Working is hard. It requires an immense amount of brainpower, attention, and creative thinking, regardless of the profession. It can be physically and mentally draining. And when that small window opens, and you have those magical 15 minutes of downtime at the office between tasks or meetings, you want to find a place where you can recharge, surrounded by items that you associate with relaxation and calm. This is precisely the time where a bookcase full of decorations is exactly what you need. And in our own work, we do this in very specific areas – places where we don’t expect people to work, but instead to unwind, to decompress, and to prepare for their next task.

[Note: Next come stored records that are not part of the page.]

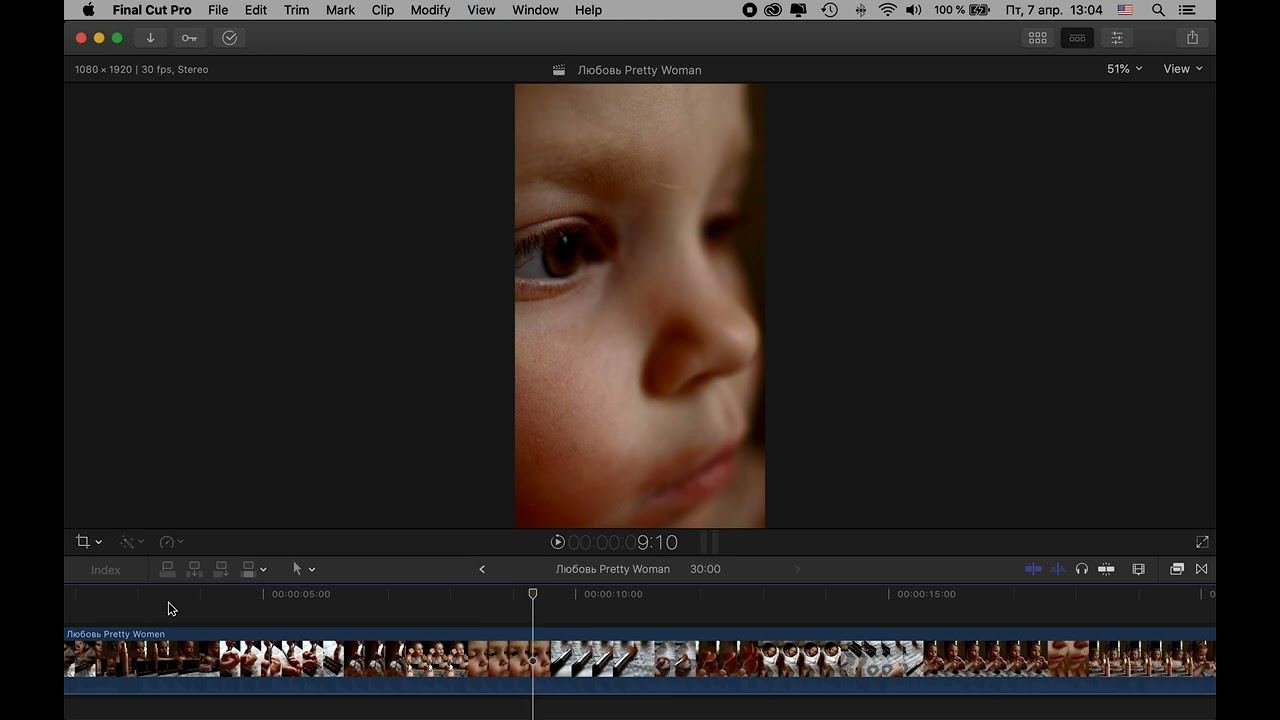Enter full-screen viewer with expand arrows
Viewport: 1280px width, 720px height.
click(1202, 542)
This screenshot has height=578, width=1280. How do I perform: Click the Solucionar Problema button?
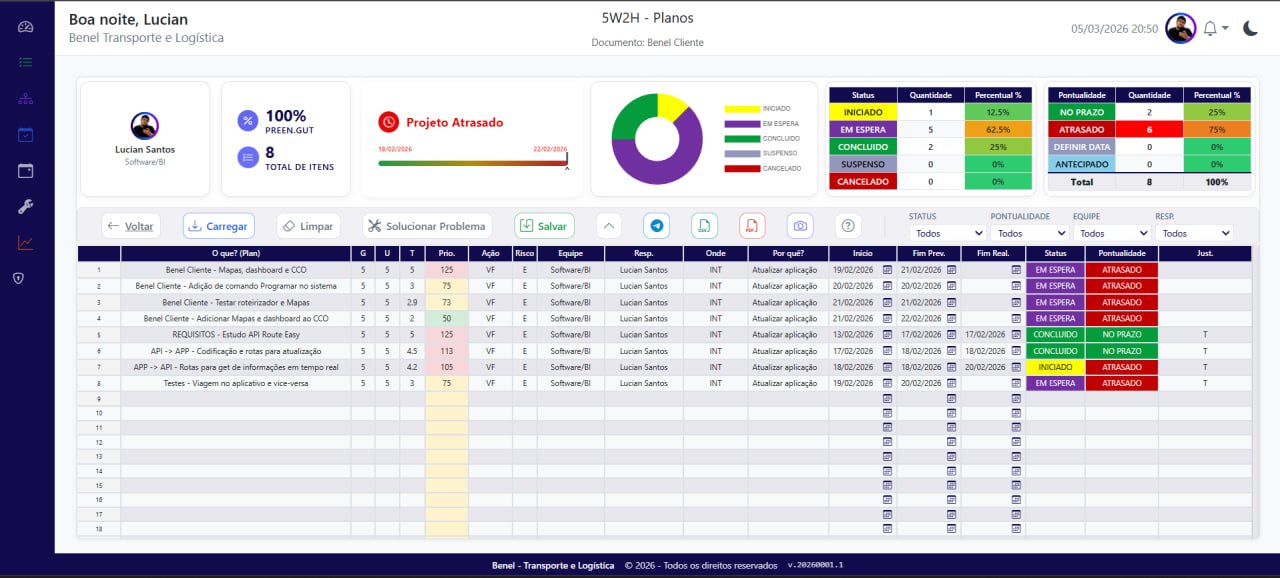(427, 226)
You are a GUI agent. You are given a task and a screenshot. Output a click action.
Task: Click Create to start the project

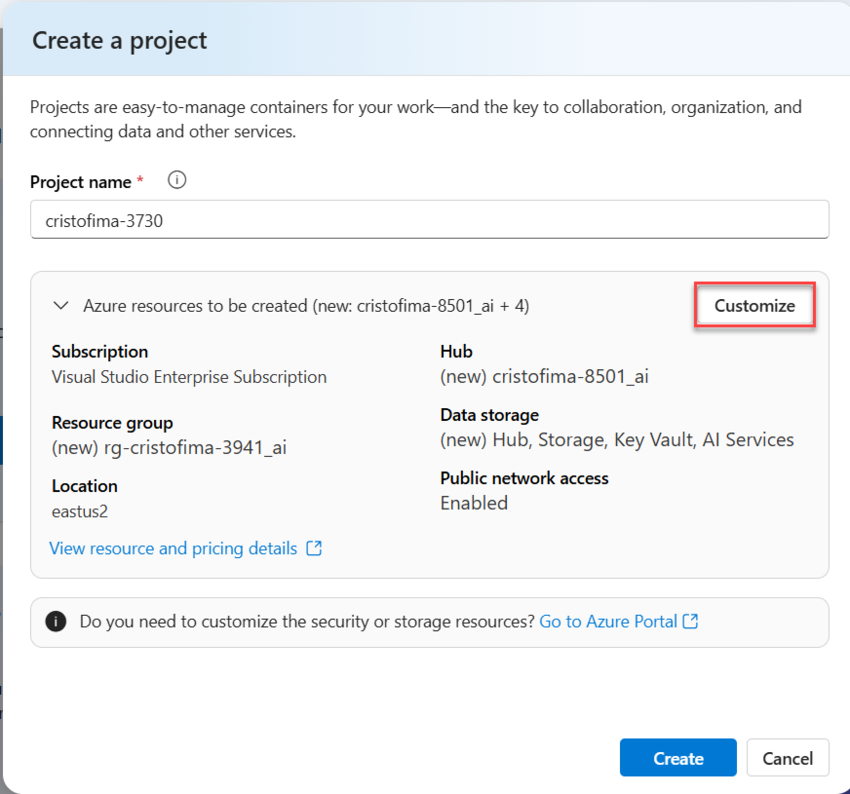pos(678,758)
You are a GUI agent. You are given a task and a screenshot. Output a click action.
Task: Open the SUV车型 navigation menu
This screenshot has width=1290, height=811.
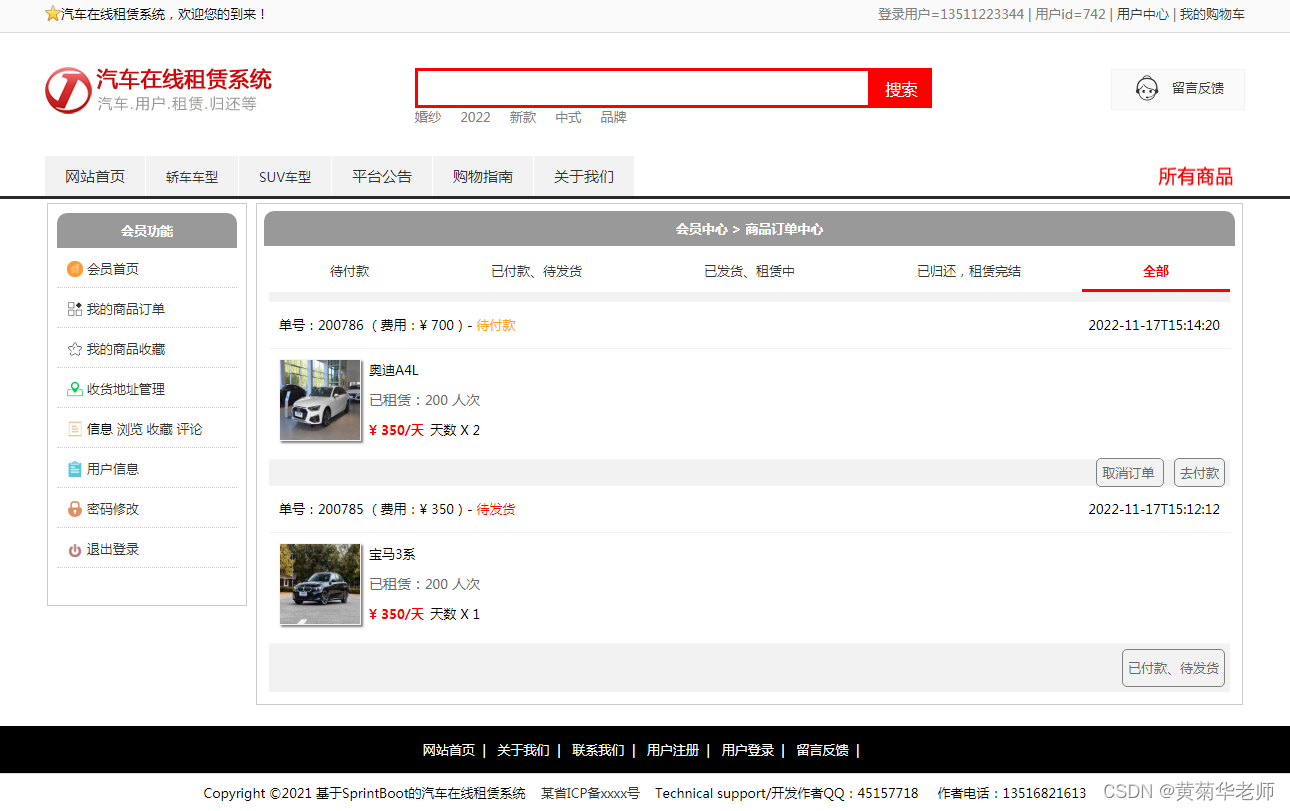tap(284, 176)

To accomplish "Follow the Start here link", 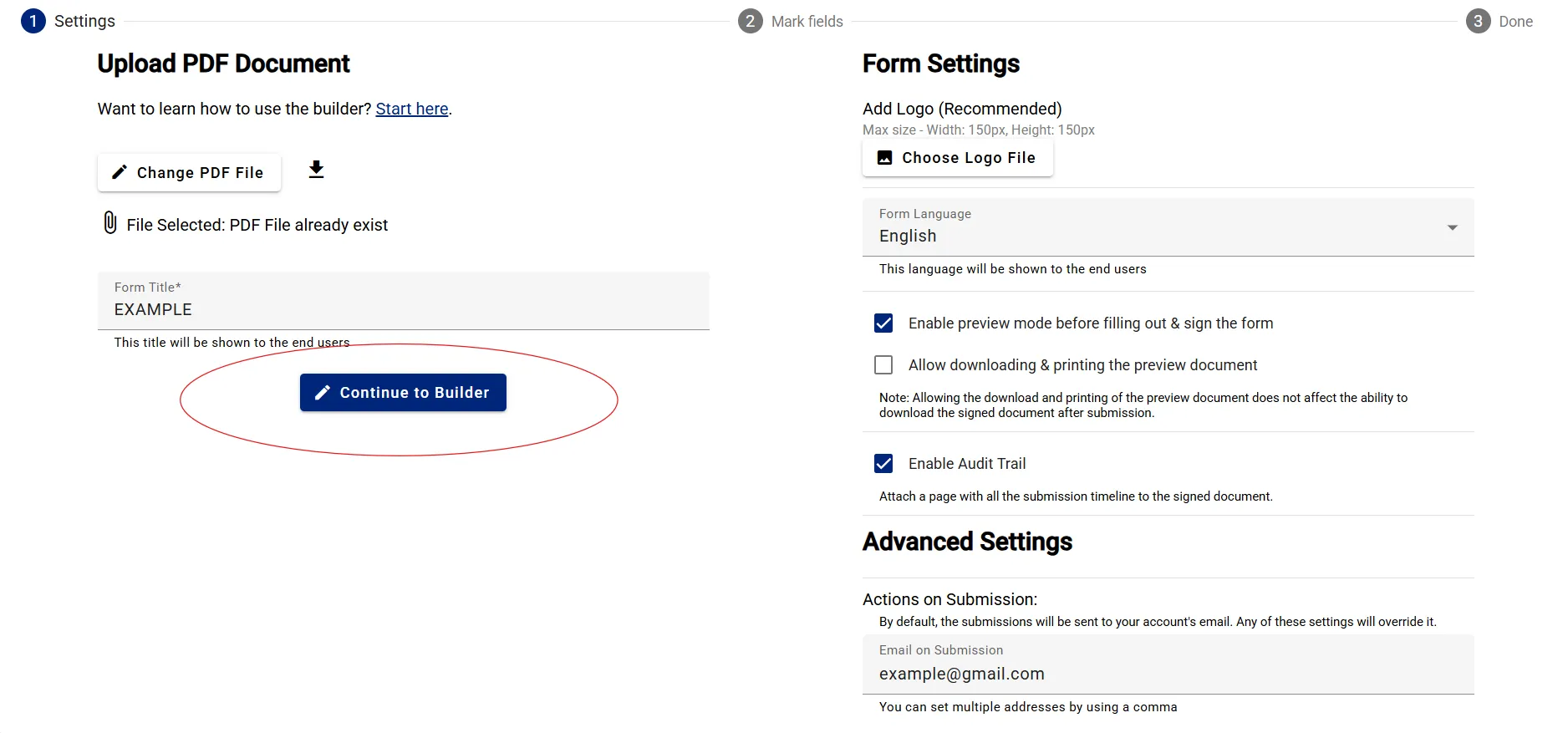I will (411, 109).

These spaces must allow for that relaxation to happen. We must remember that most people do not relax while on display – they may still feel like they’re being watched, being judged for taking a break. And so these spaces must also be off the beaten path, not wholly inaccessible or hidden, but also not mixed in with the rest of the office space. But be warned, these feelings are fleeting. Once that comfy room with the shelves of nostalgia starts to blur the lines of relaxation and production, and once that environment becomes synonymous with the stress of the challenges of your daily work, that feeling of respite goes away, and your brain starts to associate that spatial ambiance with that stress. And then, when you arrive home after a long work day, and you walk into your own room with your own shelves decorated with your own personal nostalgia, that stress remains because the brain feels like it is still on. If the office starts to feel like home, does home start to feel like work? All at once the buffer of safety that space should offer breaks down.

SharkNinja, Needham, MA resimercial
Inviting breakout spaces don’t require heavy lounge surfaces. When adjacent to workstations, they are an option for brief respite and casual meeting, without imposing on the energy of heads-down work.

The Dichotomy of Resimercial

Do not mistake our beliefs, the workspace should not be sterile by any means. Texture, light, and layers are all incredibly important when creating spaces where people can operate at their best. Decoration is a small piece of that texture, light, and layers. But what an office, and, in turn, the workforce, truly needs is good spatial design, not a comfy couch surrounded by knickknacks.

The office is meant to be an instrument for innovation while the home is intended to be a safe and comfortable haven. Bring in the pieces that make you feel safe but do not blur the lines completely. Allow your brain to associate different mindsets with each. Keep the two separate to maintain a true sense of balance. Our brains need different surroundings to operate efficiently. Let the home remain a place for quiet contemplation and design the office to create interaction, promote stimulation, and support focused investigation.